**PROBLEM:** Without changing a single word, restate the entries below.

**SUPPLIED RECORDS:**
^^^^

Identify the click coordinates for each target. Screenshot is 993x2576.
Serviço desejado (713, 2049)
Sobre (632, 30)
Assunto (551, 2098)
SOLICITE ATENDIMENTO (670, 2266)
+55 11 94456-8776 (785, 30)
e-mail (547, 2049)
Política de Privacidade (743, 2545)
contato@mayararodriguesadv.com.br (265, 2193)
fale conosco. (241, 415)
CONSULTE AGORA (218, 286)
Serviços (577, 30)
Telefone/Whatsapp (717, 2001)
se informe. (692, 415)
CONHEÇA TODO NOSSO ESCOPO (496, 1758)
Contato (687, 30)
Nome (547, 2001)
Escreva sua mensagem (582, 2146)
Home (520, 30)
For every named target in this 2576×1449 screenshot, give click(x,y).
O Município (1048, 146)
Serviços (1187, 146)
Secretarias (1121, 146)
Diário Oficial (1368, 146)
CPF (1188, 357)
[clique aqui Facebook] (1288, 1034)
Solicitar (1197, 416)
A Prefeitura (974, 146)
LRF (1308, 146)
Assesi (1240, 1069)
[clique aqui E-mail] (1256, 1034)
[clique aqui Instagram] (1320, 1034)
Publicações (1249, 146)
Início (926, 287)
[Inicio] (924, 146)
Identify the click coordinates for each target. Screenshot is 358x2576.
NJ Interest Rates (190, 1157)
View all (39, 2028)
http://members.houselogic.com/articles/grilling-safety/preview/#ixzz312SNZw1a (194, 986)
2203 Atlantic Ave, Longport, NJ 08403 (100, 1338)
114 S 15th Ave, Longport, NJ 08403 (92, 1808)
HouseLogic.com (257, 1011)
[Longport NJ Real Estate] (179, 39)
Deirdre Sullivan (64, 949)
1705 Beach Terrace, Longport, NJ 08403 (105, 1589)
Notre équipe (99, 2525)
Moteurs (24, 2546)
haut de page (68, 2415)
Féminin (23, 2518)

^^^^

**RESPONSE BOX:**
Identify the click coordinates for each target. Screenshot is 993x2576.
Serviço desejado (713, 2049)
Sobre (632, 30)
Assunto (551, 2098)
SOLICITE ATENDIMENTO (670, 2266)
+55 11 94456-8776 (785, 30)
e-mail (547, 2049)
Política de Privacidade (743, 2545)
contato@mayararodriguesadv.com.br (265, 2193)
fale conosco. (241, 415)
CONSULTE AGORA (218, 286)
Serviços (577, 30)
Telefone/Whatsapp (717, 2001)
se informe. (692, 415)
CONHEÇA TODO NOSSO ESCOPO (496, 1758)
Contato (687, 30)
Nome (547, 2001)
Escreva sua mensagem (582, 2146)
Home (520, 30)
For every named target in this 2576×1449 screenshot, give click(x,y).
O Município (1048, 146)
Serviços (1187, 146)
Secretarias (1121, 146)
Diário Oficial (1368, 146)
CPF (1188, 357)
[clique aqui Facebook] (1288, 1034)
Solicitar (1197, 416)
A Prefeitura (974, 146)
LRF (1308, 146)
Assesi (1240, 1069)
[clique aqui E-mail] (1256, 1034)
[clique aqui Instagram] (1320, 1034)
Publicações (1249, 146)
Início (926, 287)
[Inicio] (924, 146)
Identify the click coordinates for each target. Screenshot is 358x2576.
NJ Interest Rates (190, 1157)
View all (39, 2028)
http://members.houselogic.com/articles/grilling-safety/preview/#ixzz312SNZw1a (194, 986)
2203 Atlantic Ave, Longport, NJ 08403 (100, 1338)
114 S 15th Ave, Longport, NJ 08403 (92, 1808)
HouseLogic.com (257, 1011)
[Longport NJ Real Estate] (179, 39)
Deirdre Sullivan (64, 949)
1705 Beach Terrace, Longport, NJ 08403 (105, 1589)
Notre équipe (99, 2525)
Moteurs (24, 2546)
haut de page (68, 2415)
Féminin (23, 2518)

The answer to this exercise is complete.